▶ **Quoted passage**:

[Start]

Staticdeps: evaluation part

2023-09-29 16:04:48 +02:00 · 2023-09-29 16:04:48 +02:00 · a9cfaef2f9
commit a9cfaef2f9
parent 3511d27516
5 changed files with 2066 additions and 12 deletions
--- a/manuscrit/30_palmed/35_benchsuite_bb.tex
+++ b/manuscrit/30_palmed/35_benchsuite_bb.tex
@ -1,4 +1,4 @@
-\section{Finding basic blocks to evaluate \palmed{}}
+\section{Finding basic blocks to evaluate \palmed{}}\label{sec:benchsuite_bb}

 In the context of all that is described above, my main task in the environment
 of \palmed{} was to build a system able to evaluate a produced mapping on a
--- a/manuscrit/60_staticdeps/40_staticdeps.tex
+++ b/manuscrit/60_staticdeps/40_staticdeps.tex
@ -1,4 +1,4 @@
-\section{The \staticdeps{} heuristic}
+\section{Staticdeps}

 The static analyzer we present, \staticdeps{}, only aims to tackle the
 difficulty~\ref{memcarried_difficulty_arith} mentioned above: tracking
@ -12,7 +12,8 @@ This problem could be solved using symbolic calculus algorithms. However, those
 algorithms are not straightforward to implement, and the equality test between
 two arbitrary expressions can be costly.

-\medskip{}
+\subsection{The \staticdeps{} heuristic}
+
 Instead, we use an heuristic based on random values. We consider the set $\calR
 = \left\{0, 1, \ldots, 2^{64}-1\right\}$ of values representable by a 64-bits
 unsigned integer; we extend this set to $\bar\calR = \calR \cup \{\bot\}$,
@ -45,20 +46,54 @@ register-carried dependencies, applying the following principles.
        known).
 \end{itemize}

-The semantics needed to compute encountered operations are obtained by lifting
-the kernel's assembly to \valgrind{}'s \vex{} intermediary representation.
+\subsection{Practical implementation}
+
+We implement \staticdeps{} in Python, using \texttt{pyelftools} and the
+\texttt{capstone} disassembler ---~which we already introduced in
+\autoref{sec:benchsuite_bb}~--- to extract and disassemble the targeted basic
+block. The semantics needed to compute encountered operations are obtained by
+lifting the kernel's assembly to \valgrind{}'s \vex{} intermediary
+representation.

[End]

▶ **Material provided**:
[Start]

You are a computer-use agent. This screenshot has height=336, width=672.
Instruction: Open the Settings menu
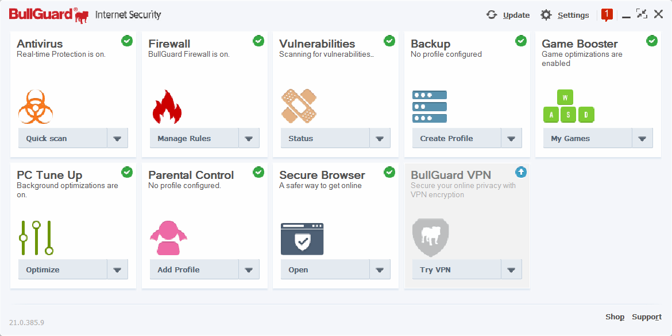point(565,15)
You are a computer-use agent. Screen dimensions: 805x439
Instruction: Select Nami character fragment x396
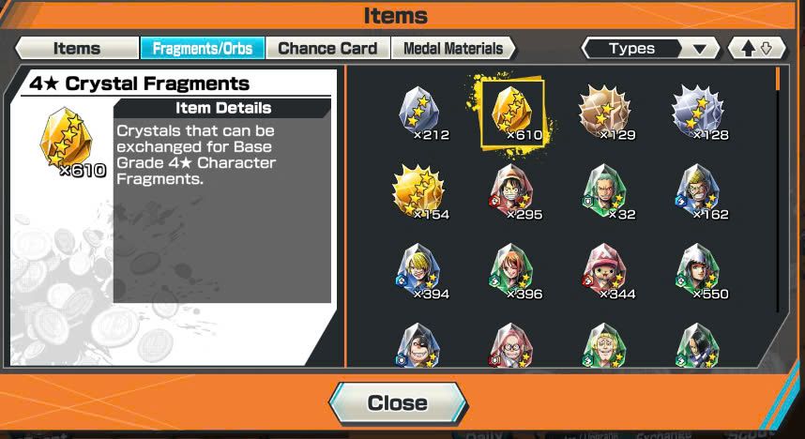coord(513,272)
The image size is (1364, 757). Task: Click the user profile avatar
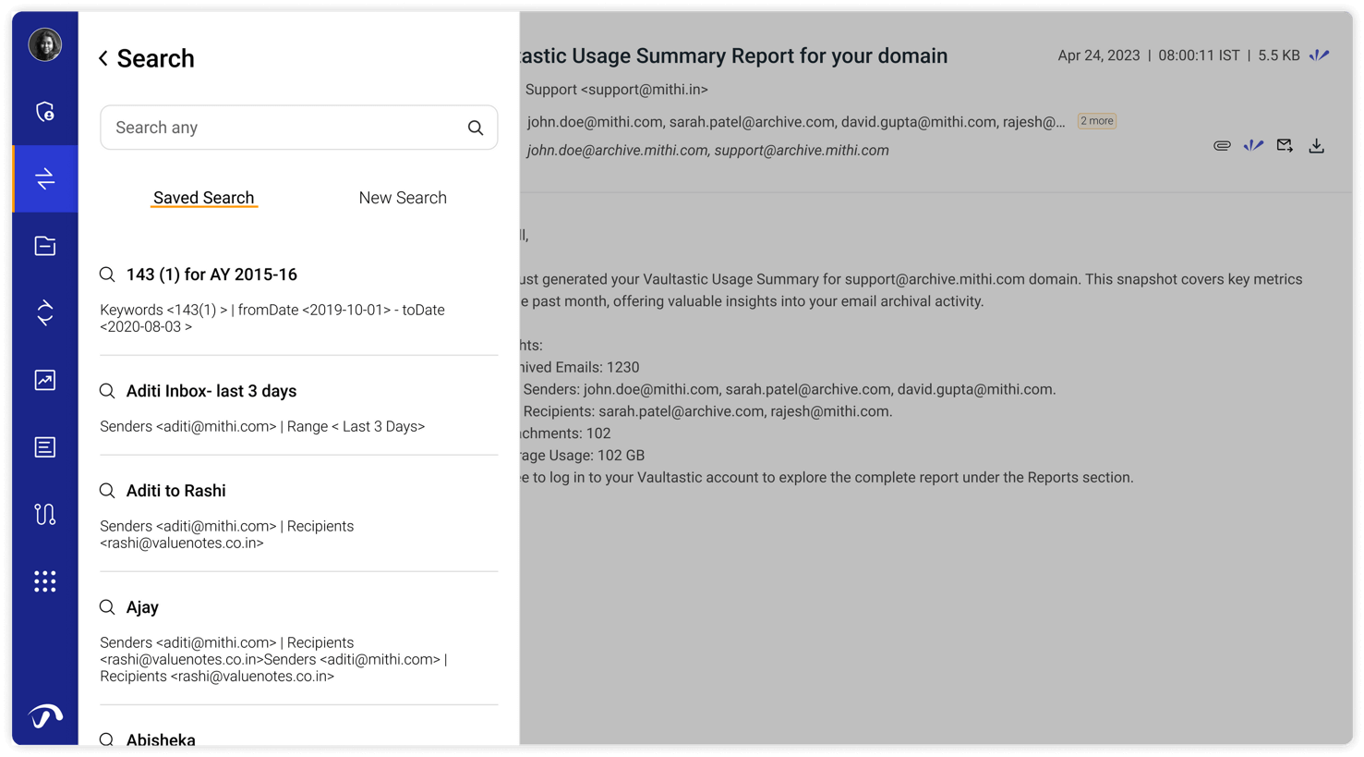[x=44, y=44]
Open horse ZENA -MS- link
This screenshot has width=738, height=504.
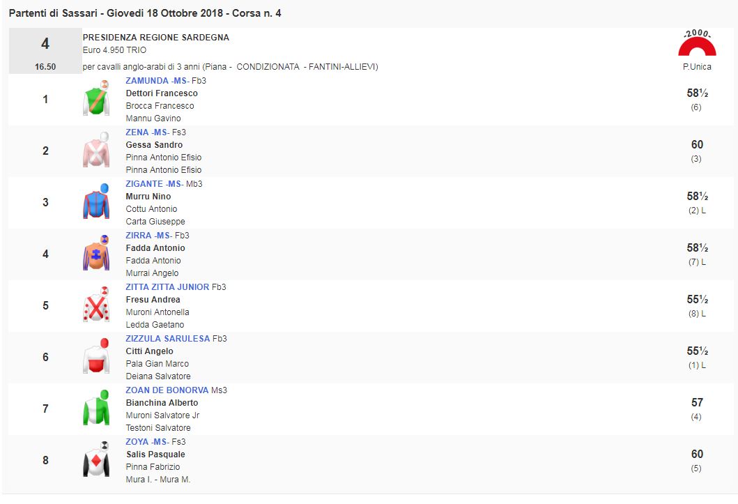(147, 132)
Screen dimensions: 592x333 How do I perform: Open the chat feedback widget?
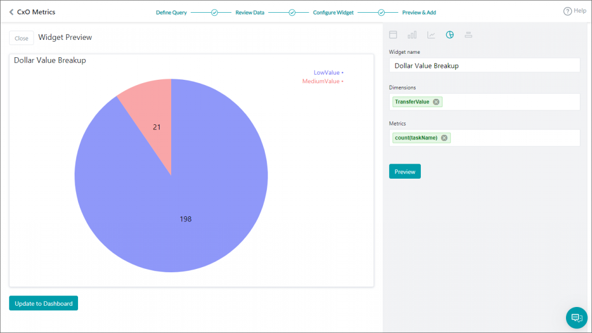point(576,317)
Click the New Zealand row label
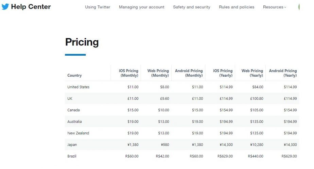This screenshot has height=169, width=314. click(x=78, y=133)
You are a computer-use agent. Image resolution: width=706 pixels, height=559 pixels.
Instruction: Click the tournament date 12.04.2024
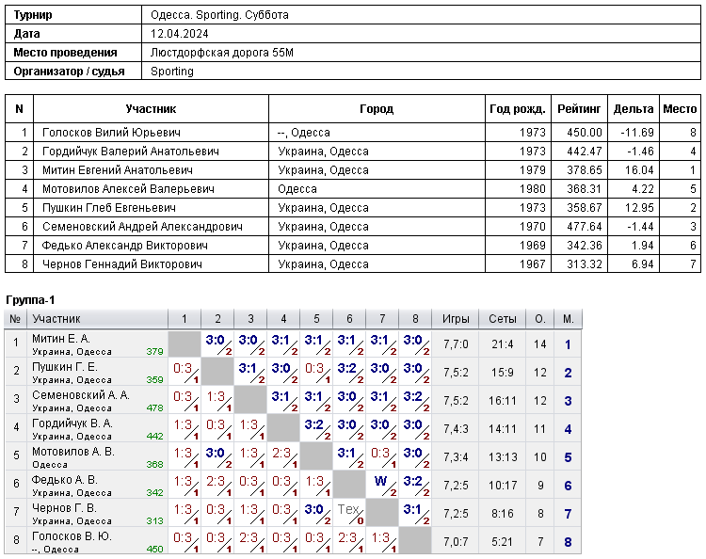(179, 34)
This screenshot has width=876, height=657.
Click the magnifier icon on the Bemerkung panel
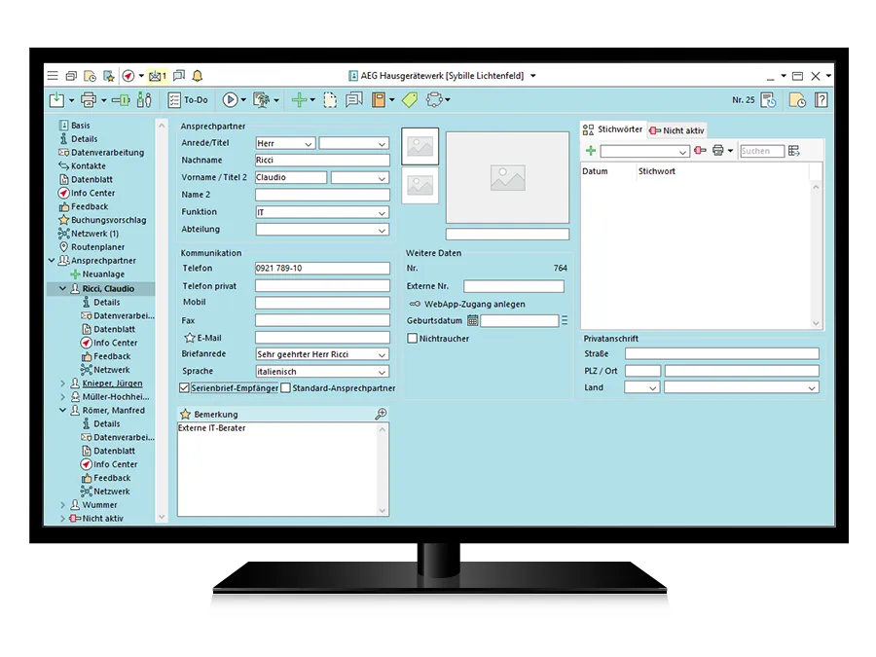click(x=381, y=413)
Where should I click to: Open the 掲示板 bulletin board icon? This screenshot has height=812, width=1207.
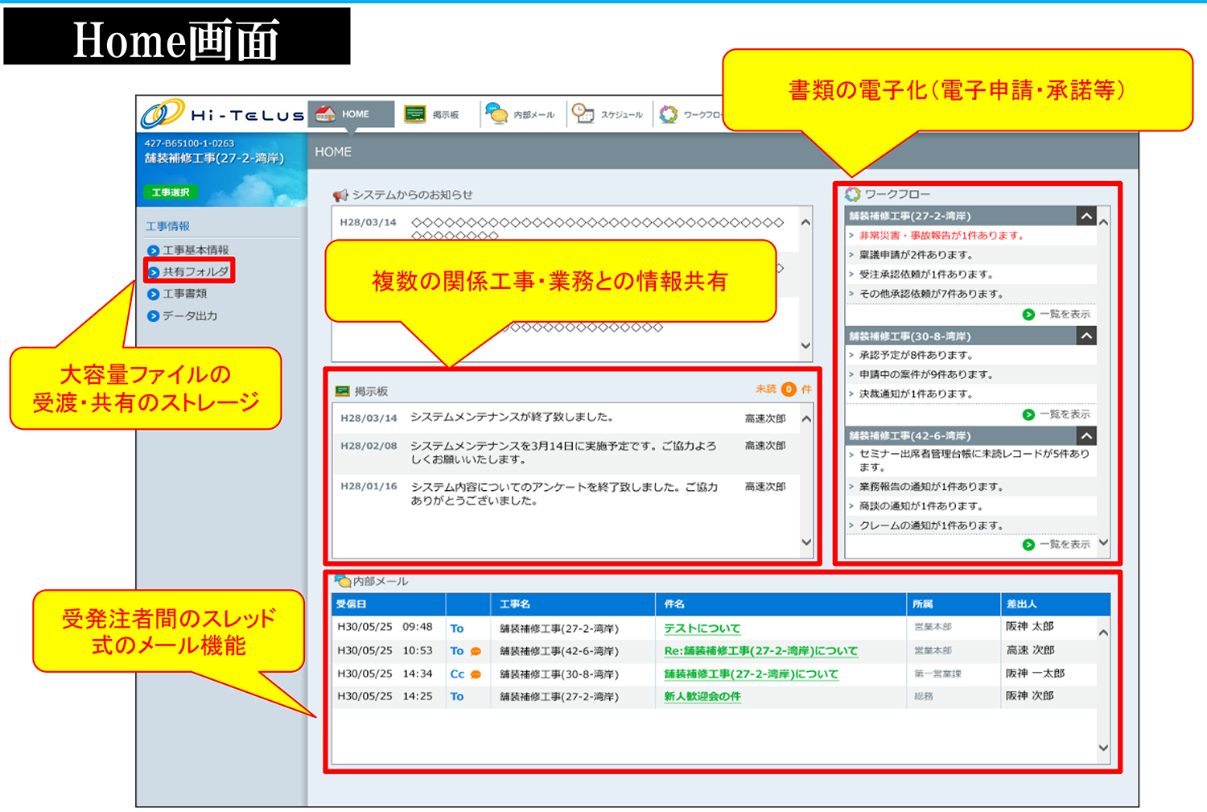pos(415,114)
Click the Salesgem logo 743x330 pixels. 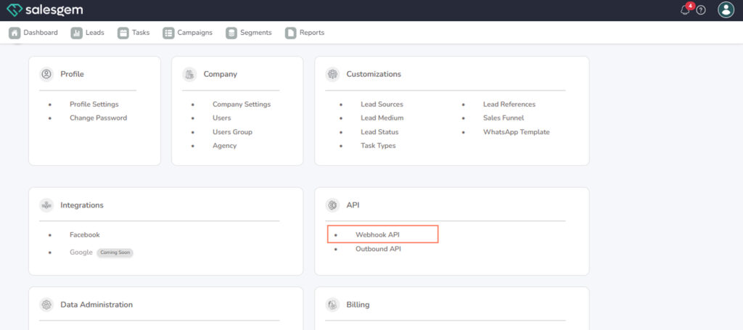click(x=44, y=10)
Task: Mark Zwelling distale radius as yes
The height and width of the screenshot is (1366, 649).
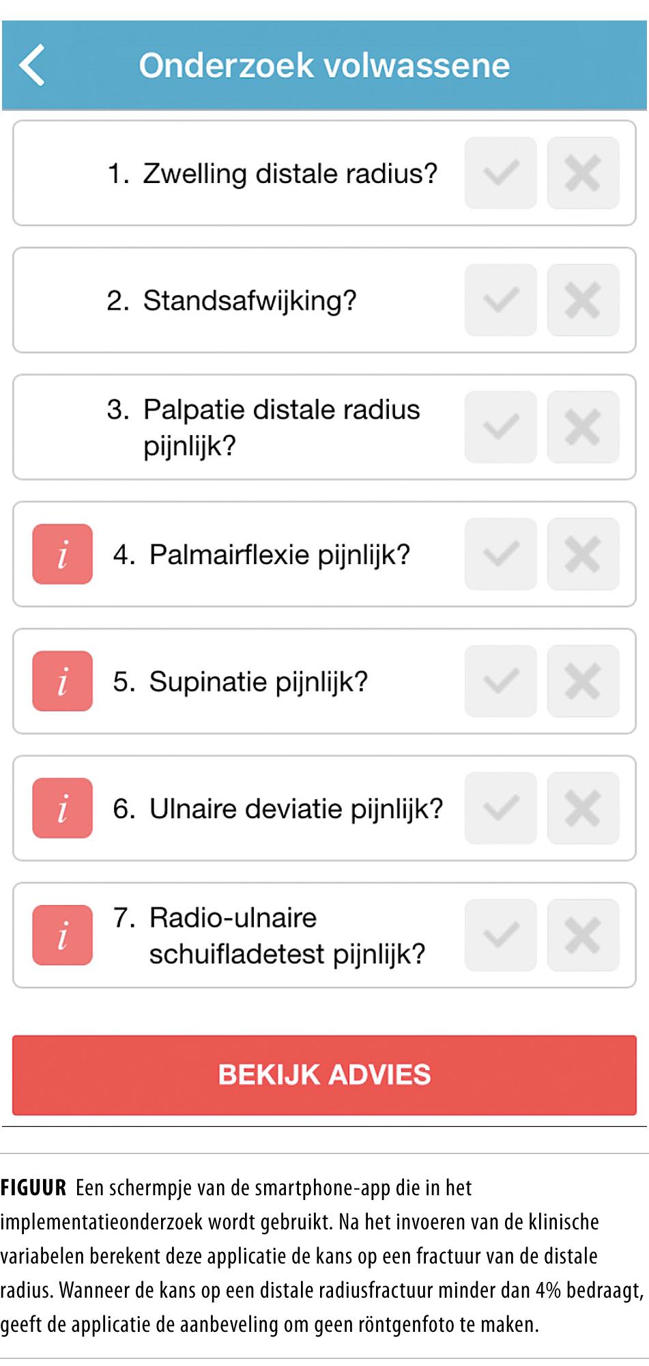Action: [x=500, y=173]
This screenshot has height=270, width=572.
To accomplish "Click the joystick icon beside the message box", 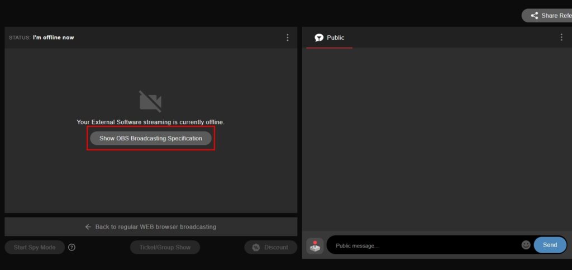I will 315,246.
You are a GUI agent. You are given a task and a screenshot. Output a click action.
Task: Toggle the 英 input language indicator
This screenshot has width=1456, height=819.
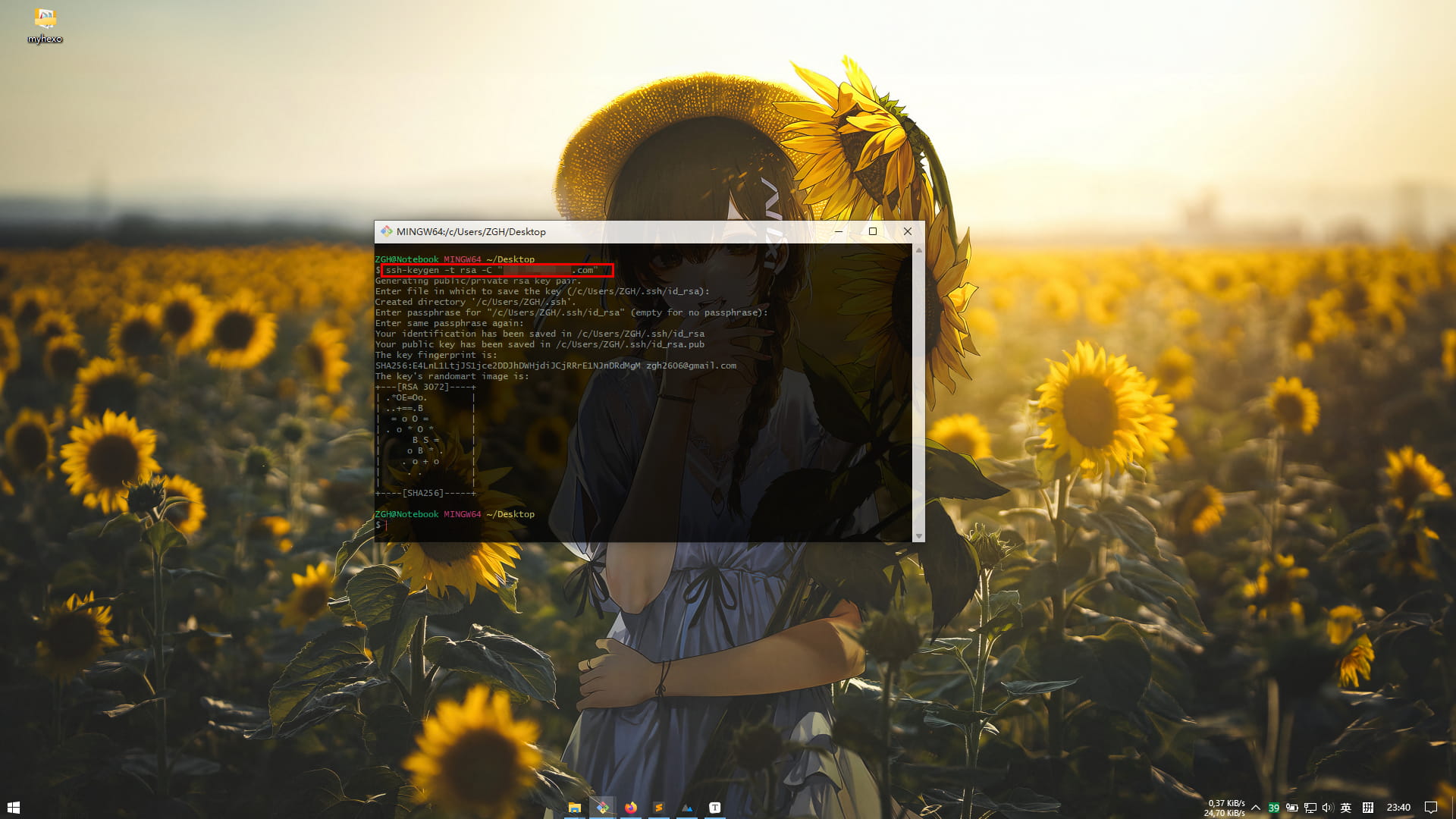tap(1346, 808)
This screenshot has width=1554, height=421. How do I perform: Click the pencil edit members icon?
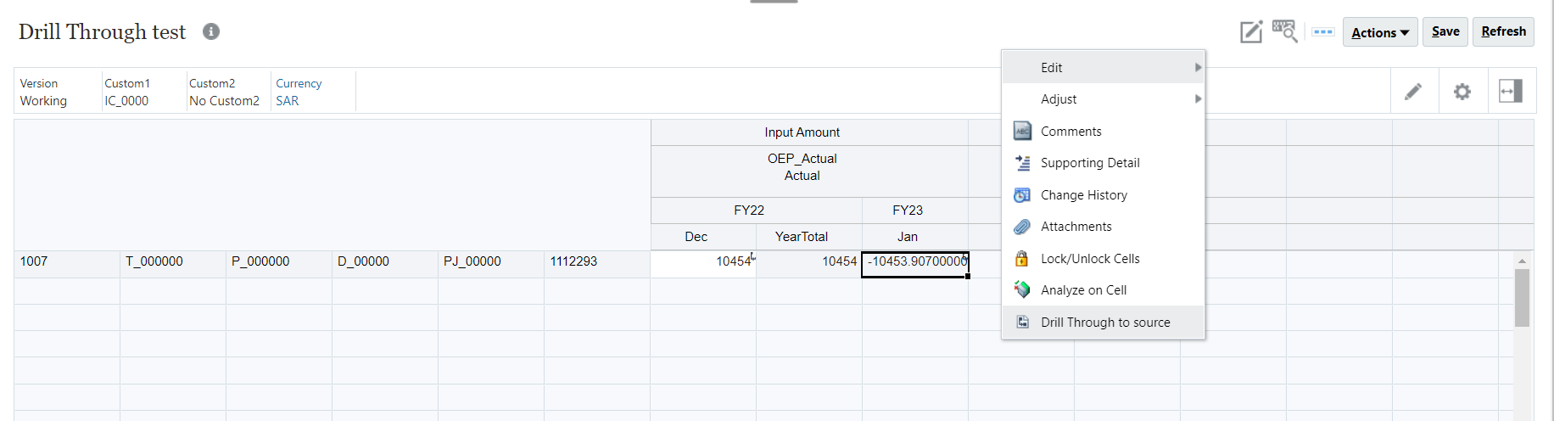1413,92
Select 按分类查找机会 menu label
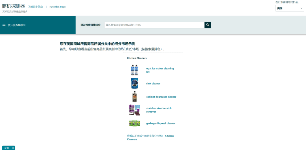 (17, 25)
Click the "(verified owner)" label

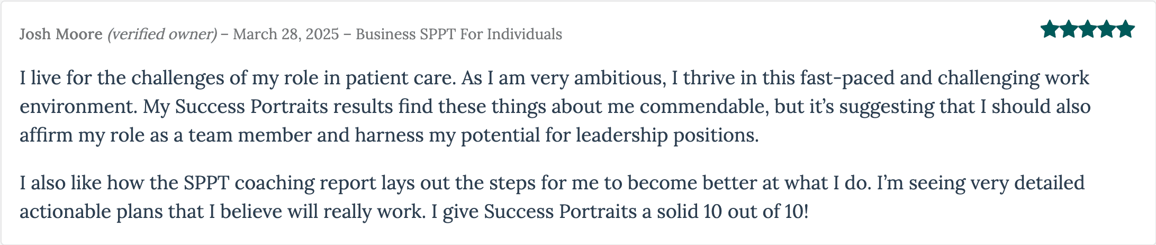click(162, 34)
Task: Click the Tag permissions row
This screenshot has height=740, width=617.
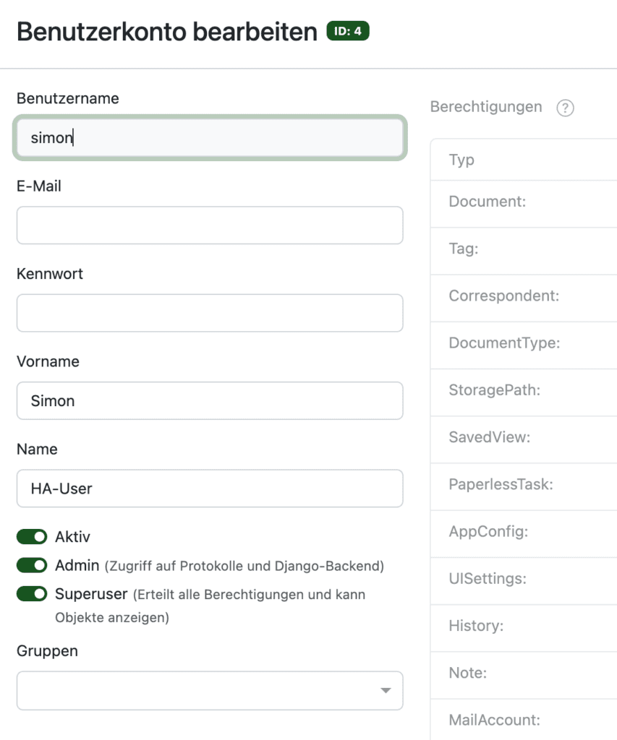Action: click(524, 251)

[End]

▶ **Task set**:
1. In the Staticdeps commit diff, list every \section or \subsection title that appears on an added line (a line beginning with +), and mark each as a section or subsection.
2. Reproduce word for word the part of the Staticdeps commit diff between "The static analyzer" and "the following principles.", inclusive.

▶ **Written answers**:
1.
- Finding basic blocks to evaluate \palmed{} (section)
- Staticdeps (section)
- The \staticdeps{} heuristic (subsection)
- Practical implementation (subsection)

2.
The static analyzer we present, \staticdeps{}, only aims to tackle the
 difficulty~\ref{memcarried_difficulty_arith} mentioned above: tracking
@ -12,7 +12,8 @@ This problem could be solved using symbolic calculus algorithms. However, those
 algorithms are not straightforward to implement, and the equality test between
 two arbitrary expressions can be costly.

-\medskip{}
+\subsection{The \staticdeps{} heuristic}
+
 Instead, we use an heuristic based on random values. We consider the set $\calR
 = \left\{0, 1, \ldots, 2^{64}-1\right\}$ of values representable by a 64-bits
 unsigned integer; we extend this set to $\bar\calR = \calR \cup \{\bot\}$,
@ -45,20 +46,54 @@ register-carried dependencies, applying the following principles.